Note about the sensory noise distribution.

Since our stimulus domain is circular, the choice of a non-circular (Gaussian) noise distribution may seem poorly motivated. A theoretically better choice would have been to use a Von Mises distribution, as we have done in previous work (e.g., [15,19]). However, the sensory noise levels in our study are relatively low, in which case the Gaussian is a near-perfect approximation to the Von Mises. Because of its analytical and computational convenience, we decided to use a Gaussian rather than Von Mises noise distribution.

Model 1: The flawless Bayesian

The first model that we consider is the Bayesian observer without any imperfections beyond sensory noise. This observer—which we refer to as the “flawless Bayesian”—is assumed to have perfect knowledge of the statistical structure of the task and to use (Eq 1) to compute its decision variable. Moreover, the flawless Bayesian is assumed to compute without error. The model’s only free parameters are the sensory noise levels σi. In conditions with unlimited display time, we fix σi either to 0 (no noise) or to a value obtained from a control experiment (explained in Results). In conditions with short display time, we fit σi separately for stimuli with low reliability (σlow) and stimuli with high reliability (σhigh). Heeding the concern that an excess of flexibility in optimal models can make suboptimal behavior look optimal [23], we constrain these parameters by imposing prior distributions on their values (see S1 Appendix). Moreover, we refrain from adding a bias parameter to this model, for two reasons. First, while many previous studies—including some of our own (e.g. [19,21])–have not considered it problematic to allow for bias when testing for optimality, being biased is strictly speaking a violation of optimality. Second, and more importantly, a response bias can be confounded with biases caused by other, less obvious kinds of suboptimalities, as we will explain in our presentation of Model 2.

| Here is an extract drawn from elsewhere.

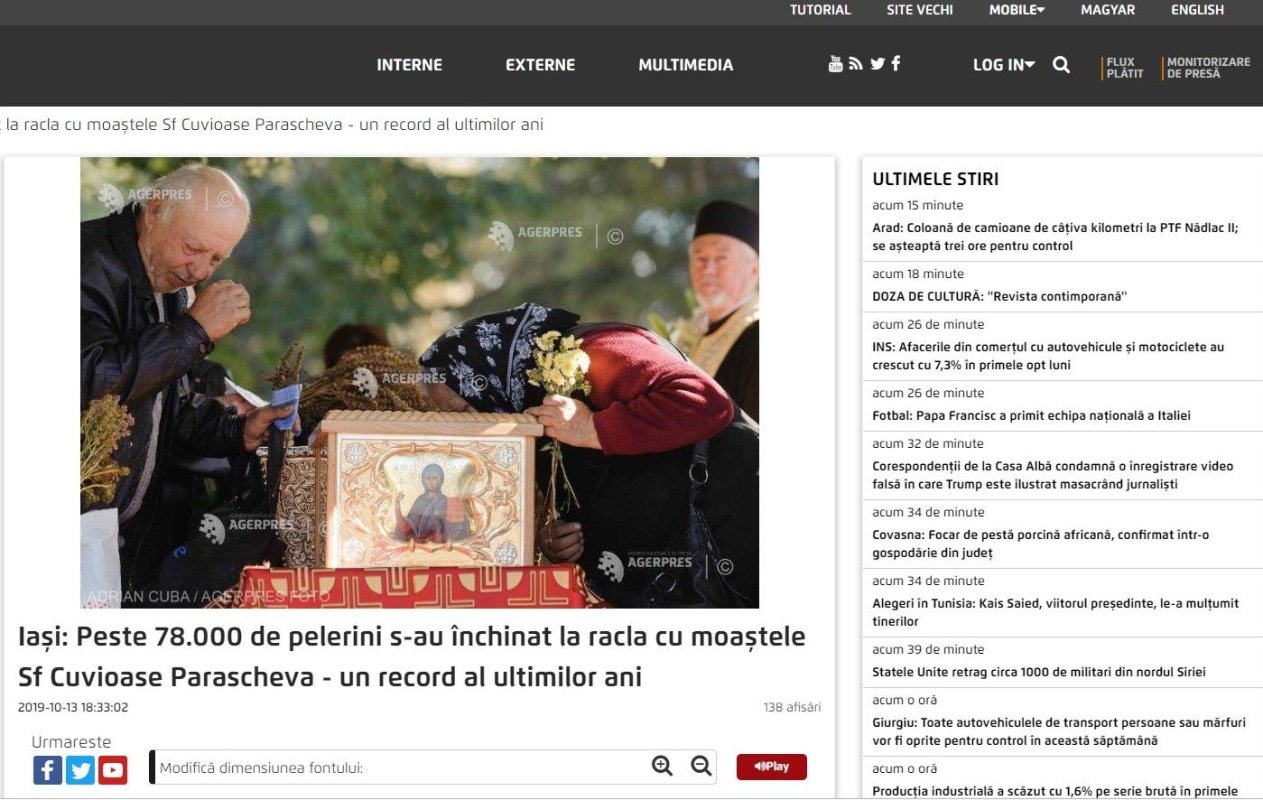Screen dimensions: 1263x800
Task: Decrease font size with the zoom-out icon
Action: [x=698, y=765]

Model 2: The imperfect Bayesian

Our second model is a Bayesian observer with imperfections in the computation of the decision variable. Such imperfections may produce suboptimalities in performance and could be caused by many different factors, such as noise in the neural mechanisms that compute the decision variable, incomplete knowledge of the statistical structure of the task, uncertainty about the experimental parameters, and suboptimal cue weighting. To get an idea of how computational imperfections affect a Bayesian observer’s decisions, we perform simulations with imperfect variants of Model 1. The imperfections in these variants create errors in the model’s decision variable, as compared to the decision variable of the flawless Bayesian observer. We simulate a large number of trials and find that for all tested imperfections, the distribution of this error is reasonably well approximated by a Gaussian distribution (Fig 2). Importantly, the mean of this Gaussian is not always zero, which indicates that computational imperfections may produce a systematic error in the decision variable, i.e., a bias. Since this computational bias is indistinguishable from a simple response bias, the two can easily be confounded, which is the main reason why we did not include a response bias in the flawless Bayesian model.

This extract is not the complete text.